── Listed entries

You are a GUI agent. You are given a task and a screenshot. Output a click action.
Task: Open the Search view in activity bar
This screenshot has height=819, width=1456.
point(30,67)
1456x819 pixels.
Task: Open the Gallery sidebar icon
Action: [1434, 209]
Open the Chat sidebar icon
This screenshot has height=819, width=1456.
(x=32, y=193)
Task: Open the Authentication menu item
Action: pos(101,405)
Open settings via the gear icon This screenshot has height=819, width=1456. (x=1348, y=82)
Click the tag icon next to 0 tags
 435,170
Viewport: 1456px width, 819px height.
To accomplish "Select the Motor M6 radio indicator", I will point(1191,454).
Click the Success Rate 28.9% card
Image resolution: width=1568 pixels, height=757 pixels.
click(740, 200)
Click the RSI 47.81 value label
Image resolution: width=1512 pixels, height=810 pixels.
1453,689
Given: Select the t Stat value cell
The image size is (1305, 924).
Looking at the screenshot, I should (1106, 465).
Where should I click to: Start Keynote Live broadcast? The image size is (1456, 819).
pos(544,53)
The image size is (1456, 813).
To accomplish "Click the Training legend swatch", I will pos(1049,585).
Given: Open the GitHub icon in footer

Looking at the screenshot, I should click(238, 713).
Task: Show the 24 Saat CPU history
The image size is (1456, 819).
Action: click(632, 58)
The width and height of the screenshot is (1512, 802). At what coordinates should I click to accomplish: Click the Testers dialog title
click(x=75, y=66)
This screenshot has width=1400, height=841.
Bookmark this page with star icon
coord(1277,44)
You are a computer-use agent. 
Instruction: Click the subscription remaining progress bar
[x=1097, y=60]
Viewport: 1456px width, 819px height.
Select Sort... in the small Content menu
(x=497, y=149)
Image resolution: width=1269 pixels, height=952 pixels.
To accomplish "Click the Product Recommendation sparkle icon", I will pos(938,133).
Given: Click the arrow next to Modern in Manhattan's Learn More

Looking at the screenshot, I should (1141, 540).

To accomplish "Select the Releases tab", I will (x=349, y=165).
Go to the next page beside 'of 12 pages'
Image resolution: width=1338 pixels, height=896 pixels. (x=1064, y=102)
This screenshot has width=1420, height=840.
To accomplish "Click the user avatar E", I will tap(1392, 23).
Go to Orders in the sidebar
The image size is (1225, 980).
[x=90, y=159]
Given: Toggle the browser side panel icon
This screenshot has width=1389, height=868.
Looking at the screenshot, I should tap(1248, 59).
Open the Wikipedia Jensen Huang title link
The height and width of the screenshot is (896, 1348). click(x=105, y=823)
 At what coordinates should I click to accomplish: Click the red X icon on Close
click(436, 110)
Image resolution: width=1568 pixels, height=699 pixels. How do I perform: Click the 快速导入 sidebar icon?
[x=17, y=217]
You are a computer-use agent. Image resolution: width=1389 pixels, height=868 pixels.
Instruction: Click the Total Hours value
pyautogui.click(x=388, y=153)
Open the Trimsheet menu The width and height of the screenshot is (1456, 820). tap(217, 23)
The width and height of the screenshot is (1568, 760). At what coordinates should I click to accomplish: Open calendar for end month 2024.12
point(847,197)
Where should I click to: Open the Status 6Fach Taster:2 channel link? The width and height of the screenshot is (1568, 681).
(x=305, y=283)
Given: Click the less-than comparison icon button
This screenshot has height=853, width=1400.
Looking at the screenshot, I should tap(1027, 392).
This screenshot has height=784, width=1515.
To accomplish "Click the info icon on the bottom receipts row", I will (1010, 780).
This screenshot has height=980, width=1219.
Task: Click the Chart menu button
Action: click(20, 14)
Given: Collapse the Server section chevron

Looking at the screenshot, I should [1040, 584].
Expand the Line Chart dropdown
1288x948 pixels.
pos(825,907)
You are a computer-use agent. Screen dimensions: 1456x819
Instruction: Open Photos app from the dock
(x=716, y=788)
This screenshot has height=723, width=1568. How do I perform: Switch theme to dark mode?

────

Goal of the exercise>
Each of the entries above should be written out again exactly.

Response>
You are a GUI agent. You are given a task and a screenshot. Output a click action.
Task: Open the Search view in activity bar
This screenshot has height=819, width=1456.
point(30,67)
1456x819 pixels.
Task: Open the Gallery sidebar icon
Action: [1434, 209]
Open the Chat sidebar icon
This screenshot has height=819, width=1456.
(x=32, y=193)
Task: Open the Authentication menu item
Action: pos(101,405)
Open settings via the gear icon This screenshot has height=819, width=1456. (x=1348, y=82)
Click the tag icon next to 0 tags
 435,170
Viewport: 1456px width, 819px height.
To accomplish "Select the Motor M6 radio indicator", I will point(1191,454).
Click the Success Rate 28.9% card
Image resolution: width=1568 pixels, height=757 pixels.
click(740, 200)
Click the RSI 47.81 value label
Image resolution: width=1512 pixels, height=810 pixels.
1453,689
Given: Select the t Stat value cell
The image size is (1305, 924).
Looking at the screenshot, I should (1106, 465).
Where should I click to: Start Keynote Live broadcast? The image size is (1456, 819).
pos(544,53)
The image size is (1456, 813).
To accomplish "Click the Training legend swatch", I will pos(1049,585).
Given: Open the GitHub icon in footer

Looking at the screenshot, I should click(238, 713).
Task: Show the 24 Saat CPU history
The image size is (1456, 819).
Action: click(632, 58)
The width and height of the screenshot is (1512, 802). At what coordinates should I click to accomplish: Click the Testers dialog title
click(x=75, y=66)
This screenshot has width=1400, height=841.
Bookmark this page with star icon
coord(1277,44)
You are a computer-use agent. 
Instruction: Click the subscription remaining progress bar
[x=1097, y=60]
Viewport: 1456px width, 819px height.
Select Sort... in the small Content menu
(x=497, y=149)
Image resolution: width=1269 pixels, height=952 pixels.
To accomplish "Click the Product Recommendation sparkle icon", I will pos(938,133).
Given: Click the arrow next to Modern in Manhattan's Learn More

Looking at the screenshot, I should (1141, 540).

To accomplish "Select the Releases tab", I will (x=349, y=165).
Go to the next page beside 'of 12 pages'
Image resolution: width=1338 pixels, height=896 pixels. (x=1064, y=102)
This screenshot has width=1420, height=840.
To accomplish "Click the user avatar E", I will tap(1392, 23).
Go to Orders in the sidebar
The image size is (1225, 980).
[x=90, y=159]
Given: Toggle the browser side panel icon
This screenshot has width=1389, height=868.
Looking at the screenshot, I should tap(1248, 59).
Open the Wikipedia Jensen Huang title link
The height and width of the screenshot is (896, 1348). click(x=105, y=823)
 At what coordinates should I click to accomplish: Click the red X icon on Close
click(436, 110)
Image resolution: width=1568 pixels, height=699 pixels. How do I perform: Click the 快速导入 sidebar icon?
[x=17, y=217]
You are a computer-use agent. Image resolution: width=1389 pixels, height=868 pixels.
Instruction: Click the Total Hours value
pyautogui.click(x=388, y=153)
Open the Trimsheet menu The width and height of the screenshot is (1456, 820). tap(217, 23)
The width and height of the screenshot is (1568, 760). At what coordinates should I click to accomplish: Open calendar for end month 2024.12
point(847,197)
Where should I click to: Open the Status 6Fach Taster:2 channel link? The width and height of the screenshot is (1568, 681).
(x=305, y=283)
Given: Click the less-than comparison icon button
This screenshot has height=853, width=1400.
Looking at the screenshot, I should tap(1027, 392).
This screenshot has height=784, width=1515.
To accomplish "Click the info icon on the bottom receipts row", I will (1010, 780).
This screenshot has height=980, width=1219.
Task: Click the Chart menu button
Action: click(20, 14)
Given: Collapse the Server section chevron

Looking at the screenshot, I should [1040, 584].
Expand the Line Chart dropdown
1288x948 pixels.
pos(825,907)
You are a computer-use agent. Screen dimensions: 1456x819
Instruction: Open Photos app from the dock
(x=716, y=788)
This screenshot has height=723, width=1568. How do I perform: Switch theme to dark mode?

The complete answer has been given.